## EXERCISE AIM
Pick up the review of the movie “A Dog’s Journey” right after its last sentence and keep writing it.

Stay with me here. “A Dog’s Journey” is a sequel to “A Dog’s Purpose” (2017), both based on novels by W. Bruce Cameron. They’re similar to “A Dog’s Way Home” (from earlier this year) but aren’t connected to it in any way except that “A Dog’s Way Home” was based on another, separate novel by W. Bruce Cameron, America’s foremost author working exclusively in the genre of Stories Narrated by Dogs.
I didn’t see “A Dog’s Purpose” but am informed that it concerns a dog named Bailey (eagerly voiced by Josh Gad) who keeps getting resurrected as new dogs over the course of a man’s life. That man, Ethan, played as an adult by Dennis Quaid, is a grandpa in “A Dog’s Journey,” living with his wife (Marg Helgenberger), their widowed daughter-in-law Gloria (Betty Gilpin), and her toddler daughter CJ on a farm in Wisconsin. Bailey is currently a huge lovable good boy, some kind of St. Bernard or something. Gloria’s a negligent drunk who takes CJ and heads for Chicago. Next time Bailey is close to death, Ethan asks him to come back this time as a dog who can watch over CJ.
A few years later, CJ is 10 years old (played by Abby Ryder Fortson) when she and her best pal Trent (Ian Chen) adopt puppies from the same litter, one of which is Bailey, now a beagle or something and called Molly. Bailey/Molly remembers his past lives, remembers his job is to take care of CJ, and is thrilled that fate has reunited them (though of course CJ doesn’t know it’s the same dog she played with as a toddler, because Bailey/Molly doesn’t talk, because she is a dog).
A few years later, CJ (Kathryn Prescott) has moved to New York to pursue her dreams when she meets the latest Bailey, a little terrier or something. (Bailey was a big hound dog in between, but only for a couple scenes.) She has a boyfriend who’s OK but who’s no Trent (Henry Lau), who has also ended up in New York and still has feelings for CJ. CJ’s relationship with her mother remains fraught.

## EXCERPTED RECORDS
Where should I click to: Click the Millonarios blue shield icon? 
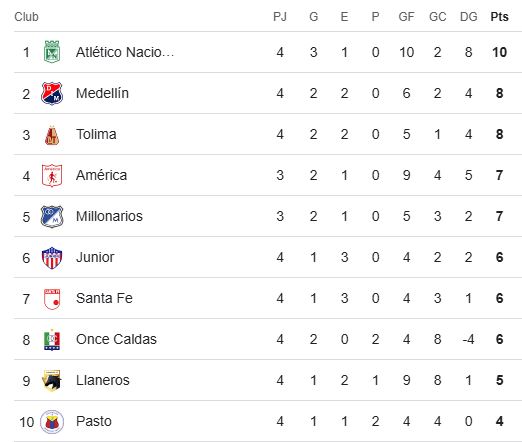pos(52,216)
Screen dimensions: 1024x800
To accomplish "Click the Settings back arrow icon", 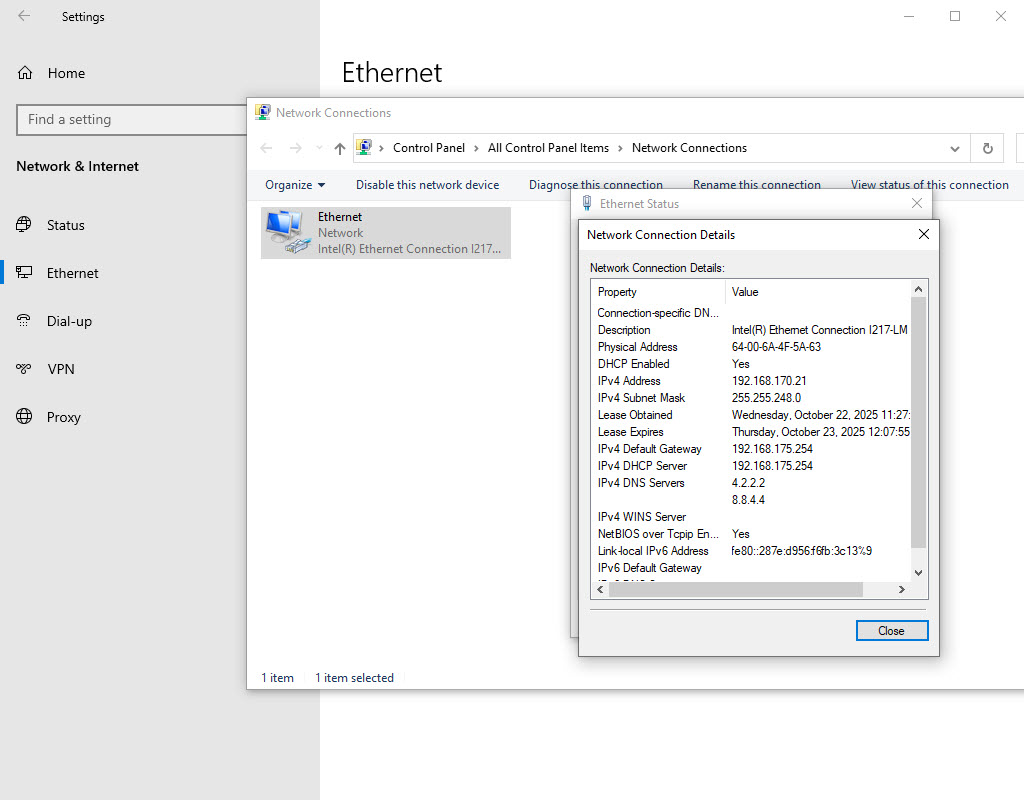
==
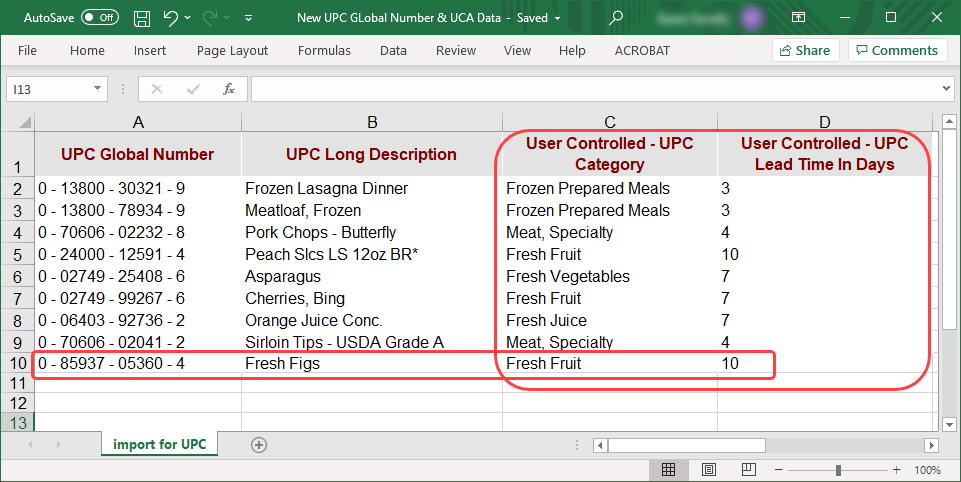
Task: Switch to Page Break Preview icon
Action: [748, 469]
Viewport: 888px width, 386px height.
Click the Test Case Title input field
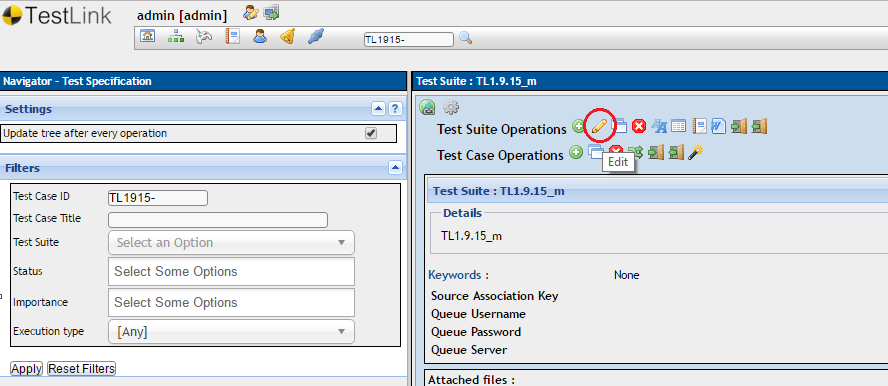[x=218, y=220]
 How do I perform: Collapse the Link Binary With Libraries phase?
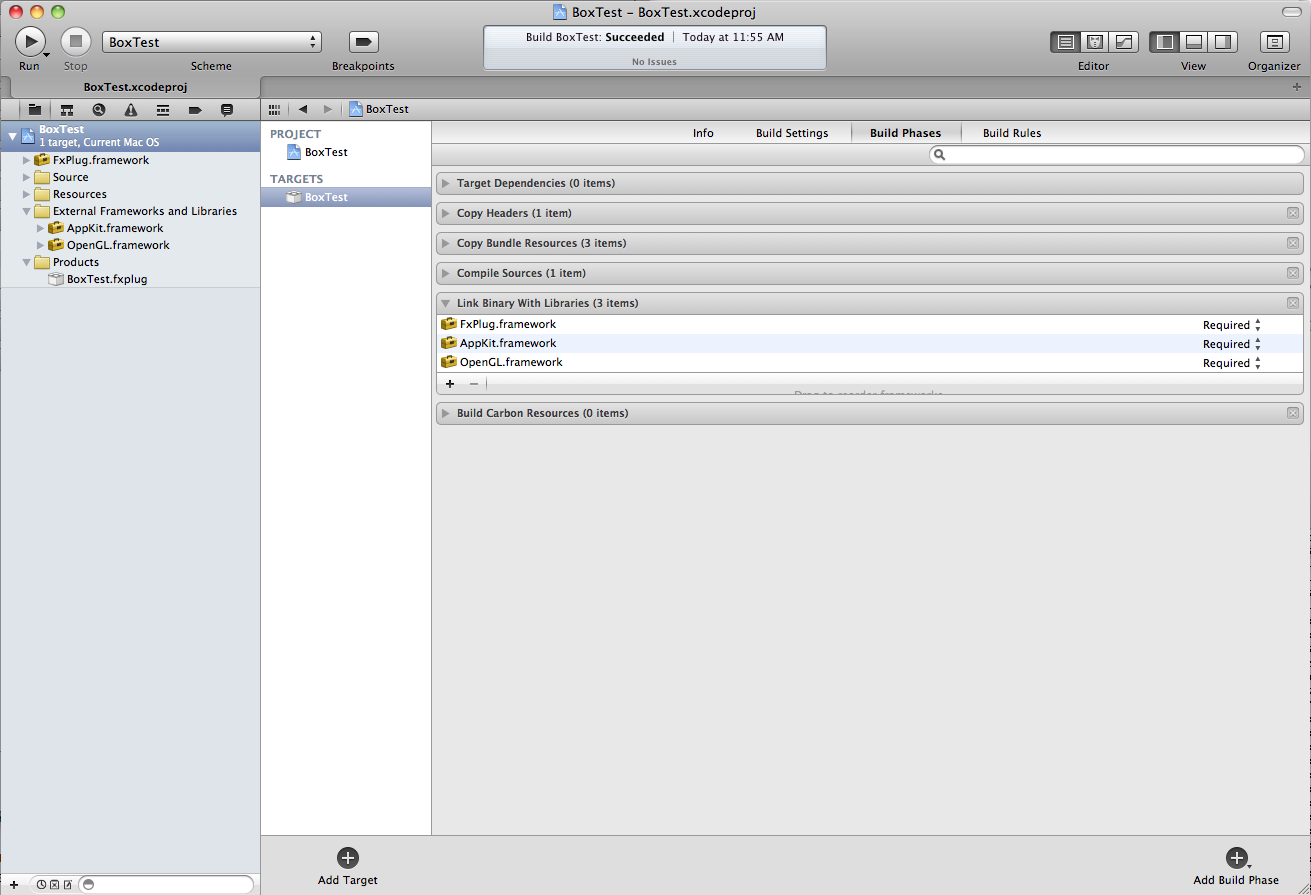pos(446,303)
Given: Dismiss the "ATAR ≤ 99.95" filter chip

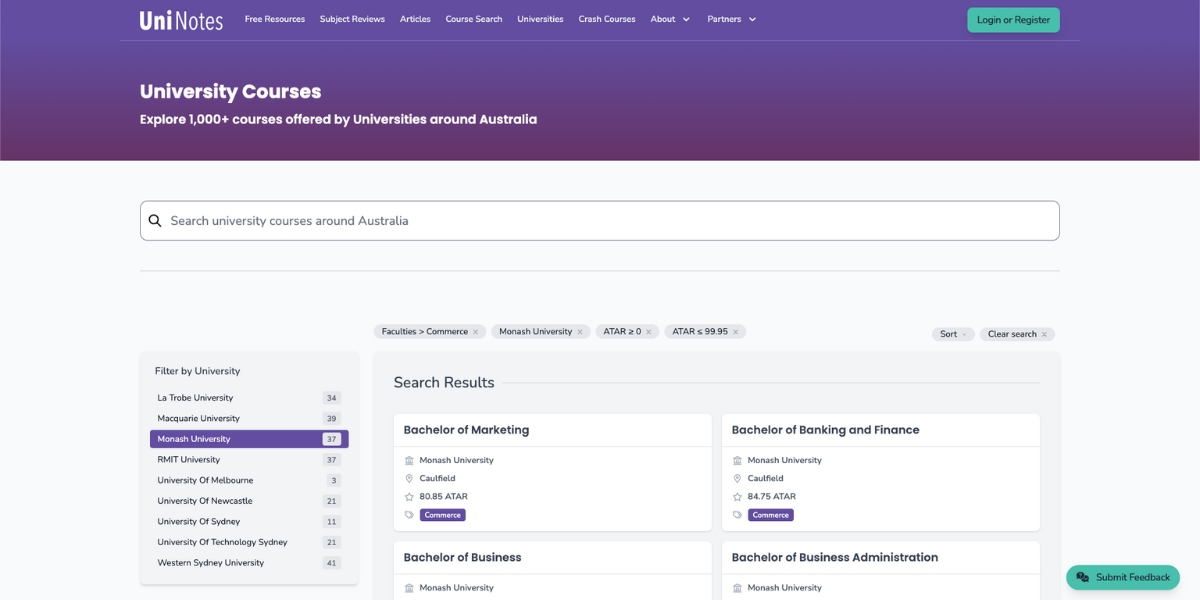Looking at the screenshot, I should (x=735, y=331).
...
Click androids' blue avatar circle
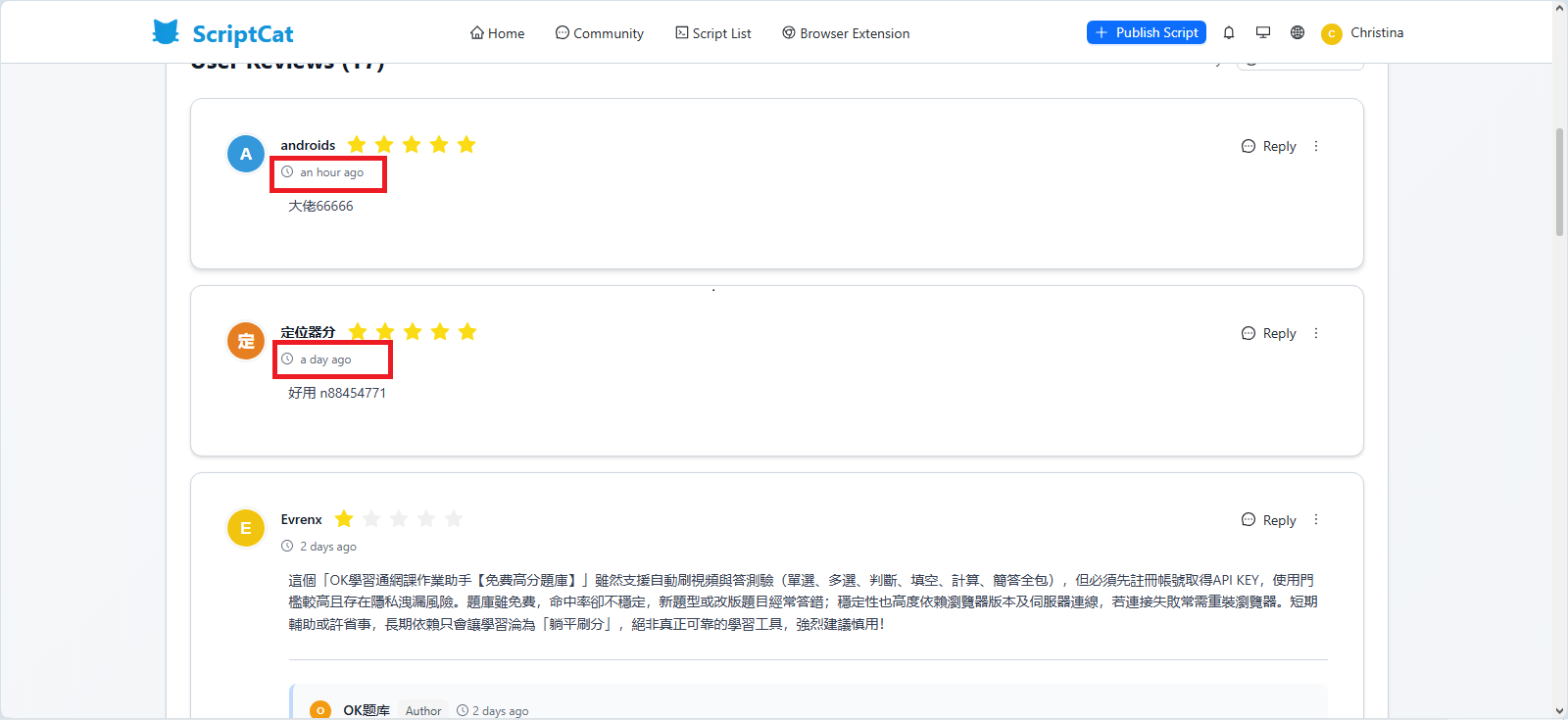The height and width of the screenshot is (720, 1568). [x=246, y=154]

## TASK ANSWER
For a movie about a dog who keeps dying, “A Dog’s Journey” (directed by TV veteran Gail Mancuso) is full of sunshine and cuteness, at least from Bailey’s point of view. The human story is full of melodrama — an abusive boyfriend, a car accident, cancer, etc. — but Bailey only understands life in dog terms: families are “packs,” kissing is “licking faces,” and so forth. Fortuitously, that matches the way children see the world, which is how a film with such dark subject matter can be family-appropriate. When Trent helps CJ ditch a bad boyfriend, Bailey says, “Trent got that other guy out of the pack. I’m guessing he finally bit him.” Cute, right?
Well, it wears thin, let me tell you. Do not underestimate just how thin it wears, hearing a medium-grade soap opera plot filtered through a dog’s mentality. (I must also draw attention to Quaid’s comically bad old-age makeup at the end of the film.) This pain is somewhat alleviated, however, by the abundance of adorable dog things that transpire, and by the eternal effectiveness of telling a story where good dogs do things for good people. It works, all right? It’s shameless, but it works.